Rewrite the entries between the lines holding "Open the Templates icon in toolbar" and "pyautogui.click(x=777, y=99)", inclusive, offsetting every coordinate in the answers by 110. Keep all other text unchanged, including the requests.

☆ ☆ ☆ ☆

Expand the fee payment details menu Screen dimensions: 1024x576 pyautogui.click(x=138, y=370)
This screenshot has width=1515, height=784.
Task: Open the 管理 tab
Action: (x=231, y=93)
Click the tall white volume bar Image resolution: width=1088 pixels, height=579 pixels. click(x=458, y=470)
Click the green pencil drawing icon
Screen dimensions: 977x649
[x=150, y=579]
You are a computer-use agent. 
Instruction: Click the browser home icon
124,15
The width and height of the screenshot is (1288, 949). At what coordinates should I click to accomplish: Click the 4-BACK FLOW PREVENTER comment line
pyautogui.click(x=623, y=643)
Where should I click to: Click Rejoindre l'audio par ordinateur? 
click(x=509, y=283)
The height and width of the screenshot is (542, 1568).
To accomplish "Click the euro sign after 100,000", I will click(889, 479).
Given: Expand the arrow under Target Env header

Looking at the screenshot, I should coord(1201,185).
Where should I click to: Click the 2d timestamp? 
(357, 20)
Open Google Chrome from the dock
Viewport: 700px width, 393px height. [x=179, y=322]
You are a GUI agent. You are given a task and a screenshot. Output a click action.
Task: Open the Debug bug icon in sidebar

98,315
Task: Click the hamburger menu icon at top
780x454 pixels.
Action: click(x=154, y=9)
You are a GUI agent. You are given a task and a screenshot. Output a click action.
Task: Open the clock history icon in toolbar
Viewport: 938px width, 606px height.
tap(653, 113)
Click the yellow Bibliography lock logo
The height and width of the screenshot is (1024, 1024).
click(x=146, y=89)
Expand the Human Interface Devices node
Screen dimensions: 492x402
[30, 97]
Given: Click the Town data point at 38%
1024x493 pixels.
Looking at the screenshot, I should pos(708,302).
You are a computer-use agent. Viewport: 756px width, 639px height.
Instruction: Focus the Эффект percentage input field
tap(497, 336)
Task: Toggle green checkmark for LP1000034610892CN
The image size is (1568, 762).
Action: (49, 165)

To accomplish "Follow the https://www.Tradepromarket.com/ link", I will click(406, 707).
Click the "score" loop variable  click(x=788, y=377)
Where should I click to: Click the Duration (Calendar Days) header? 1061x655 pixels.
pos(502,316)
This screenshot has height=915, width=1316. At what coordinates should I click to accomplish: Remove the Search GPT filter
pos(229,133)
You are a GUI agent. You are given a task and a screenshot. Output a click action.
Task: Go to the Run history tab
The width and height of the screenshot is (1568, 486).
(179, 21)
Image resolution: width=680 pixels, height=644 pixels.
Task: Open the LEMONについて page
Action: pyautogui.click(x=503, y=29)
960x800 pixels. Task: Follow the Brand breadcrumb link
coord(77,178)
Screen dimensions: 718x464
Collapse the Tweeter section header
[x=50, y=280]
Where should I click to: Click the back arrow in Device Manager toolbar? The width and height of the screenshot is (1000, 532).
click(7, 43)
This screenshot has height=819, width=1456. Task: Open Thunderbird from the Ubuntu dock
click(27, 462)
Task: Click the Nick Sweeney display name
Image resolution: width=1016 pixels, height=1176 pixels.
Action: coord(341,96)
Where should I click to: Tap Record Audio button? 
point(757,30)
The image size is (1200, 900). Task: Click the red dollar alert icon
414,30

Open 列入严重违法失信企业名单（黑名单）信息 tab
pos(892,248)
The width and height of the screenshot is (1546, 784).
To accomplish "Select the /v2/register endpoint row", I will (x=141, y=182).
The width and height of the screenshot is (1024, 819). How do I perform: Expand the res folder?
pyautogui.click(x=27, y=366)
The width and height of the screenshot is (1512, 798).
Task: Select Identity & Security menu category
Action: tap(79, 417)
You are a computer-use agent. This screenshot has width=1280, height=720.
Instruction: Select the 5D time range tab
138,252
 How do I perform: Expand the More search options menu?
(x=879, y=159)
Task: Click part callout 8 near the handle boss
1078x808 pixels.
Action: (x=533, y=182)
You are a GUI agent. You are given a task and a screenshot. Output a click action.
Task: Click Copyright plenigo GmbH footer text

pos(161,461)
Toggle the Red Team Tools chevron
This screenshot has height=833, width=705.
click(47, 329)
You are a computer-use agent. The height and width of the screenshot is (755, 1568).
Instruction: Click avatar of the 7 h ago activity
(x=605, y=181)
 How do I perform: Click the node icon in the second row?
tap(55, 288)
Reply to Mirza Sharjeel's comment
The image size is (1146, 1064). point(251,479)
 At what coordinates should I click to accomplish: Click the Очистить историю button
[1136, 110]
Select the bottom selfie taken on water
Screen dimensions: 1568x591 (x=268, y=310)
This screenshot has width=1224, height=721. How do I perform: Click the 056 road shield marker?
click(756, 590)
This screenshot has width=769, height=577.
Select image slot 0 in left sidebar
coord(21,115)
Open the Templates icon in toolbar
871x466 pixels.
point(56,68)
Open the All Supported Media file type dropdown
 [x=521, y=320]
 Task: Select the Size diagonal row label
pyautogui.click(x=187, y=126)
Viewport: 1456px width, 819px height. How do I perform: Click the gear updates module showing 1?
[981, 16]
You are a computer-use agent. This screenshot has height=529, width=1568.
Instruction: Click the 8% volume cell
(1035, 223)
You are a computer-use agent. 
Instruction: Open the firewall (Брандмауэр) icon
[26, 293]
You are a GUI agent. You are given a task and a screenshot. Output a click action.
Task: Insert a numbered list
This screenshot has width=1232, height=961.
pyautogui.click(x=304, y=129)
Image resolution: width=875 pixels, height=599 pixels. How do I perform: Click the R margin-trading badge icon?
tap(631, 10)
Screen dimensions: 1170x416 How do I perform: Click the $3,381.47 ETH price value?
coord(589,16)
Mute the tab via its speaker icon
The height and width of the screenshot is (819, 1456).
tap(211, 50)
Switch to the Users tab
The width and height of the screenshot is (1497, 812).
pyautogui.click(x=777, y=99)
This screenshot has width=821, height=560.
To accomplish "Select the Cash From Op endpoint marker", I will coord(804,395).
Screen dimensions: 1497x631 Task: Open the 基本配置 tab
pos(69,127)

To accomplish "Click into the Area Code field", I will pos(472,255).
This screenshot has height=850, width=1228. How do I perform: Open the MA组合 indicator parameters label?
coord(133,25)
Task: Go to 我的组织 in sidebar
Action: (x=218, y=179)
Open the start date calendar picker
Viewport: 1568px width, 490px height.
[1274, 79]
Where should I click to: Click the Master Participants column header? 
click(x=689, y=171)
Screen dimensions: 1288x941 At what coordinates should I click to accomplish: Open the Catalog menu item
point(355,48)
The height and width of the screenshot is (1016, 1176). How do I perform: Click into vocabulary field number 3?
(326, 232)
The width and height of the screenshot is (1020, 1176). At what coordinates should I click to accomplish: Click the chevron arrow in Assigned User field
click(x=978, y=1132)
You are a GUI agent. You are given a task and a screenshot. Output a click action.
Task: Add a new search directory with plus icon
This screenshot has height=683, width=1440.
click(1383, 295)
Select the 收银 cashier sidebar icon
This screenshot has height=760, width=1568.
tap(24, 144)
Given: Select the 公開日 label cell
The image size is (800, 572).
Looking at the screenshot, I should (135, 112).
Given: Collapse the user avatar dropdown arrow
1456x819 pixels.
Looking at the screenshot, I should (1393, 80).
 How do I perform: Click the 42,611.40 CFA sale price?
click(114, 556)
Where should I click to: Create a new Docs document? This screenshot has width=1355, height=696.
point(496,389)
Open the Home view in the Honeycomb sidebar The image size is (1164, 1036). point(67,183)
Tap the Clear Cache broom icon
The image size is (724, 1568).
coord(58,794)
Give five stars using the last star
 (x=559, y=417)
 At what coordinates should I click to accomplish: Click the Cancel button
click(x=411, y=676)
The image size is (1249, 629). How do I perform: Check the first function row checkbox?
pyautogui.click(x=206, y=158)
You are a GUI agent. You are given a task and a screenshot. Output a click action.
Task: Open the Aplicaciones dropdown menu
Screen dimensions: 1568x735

☆ ☆ ☆ ☆

## Solved exercise
Open the Templates icon in toolbar
871x466 pixels.
point(166,178)
Open the All Supported Media file type dropdown
 [x=631, y=430]
 Task: Select the Size diagonal row label
pyautogui.click(x=297, y=236)
Viewport: 1456px width, 819px height. How do I perform: Click the gear updates module showing 1?
[1091, 126]
You are a computer-use agent. This screenshot has height=529, width=1568.
Instruction: Click the 8% volume cell
(1145, 333)
You are a computer-use agent. 
Instruction: Open the firewall (Брандмауэр) icon
[136, 403]
You are a GUI agent. You are given a task and a screenshot. Output a click action.
Task: Insert a numbered list
This screenshot has width=1232, height=961.
pyautogui.click(x=414, y=239)
Image resolution: width=875 pixels, height=599 pixels. How do I perform: Click the R margin-trading badge icon?
tap(741, 120)
Screen dimensions: 1170x416 How do I perform: Click the $3,381.47 ETH price value?
coord(699,126)
Mute the tab via its speaker icon
The height and width of the screenshot is (819, 1456).
tap(321, 160)
Switch to the Users tab
The width and height of the screenshot is (1497, 812).
pyautogui.click(x=887, y=209)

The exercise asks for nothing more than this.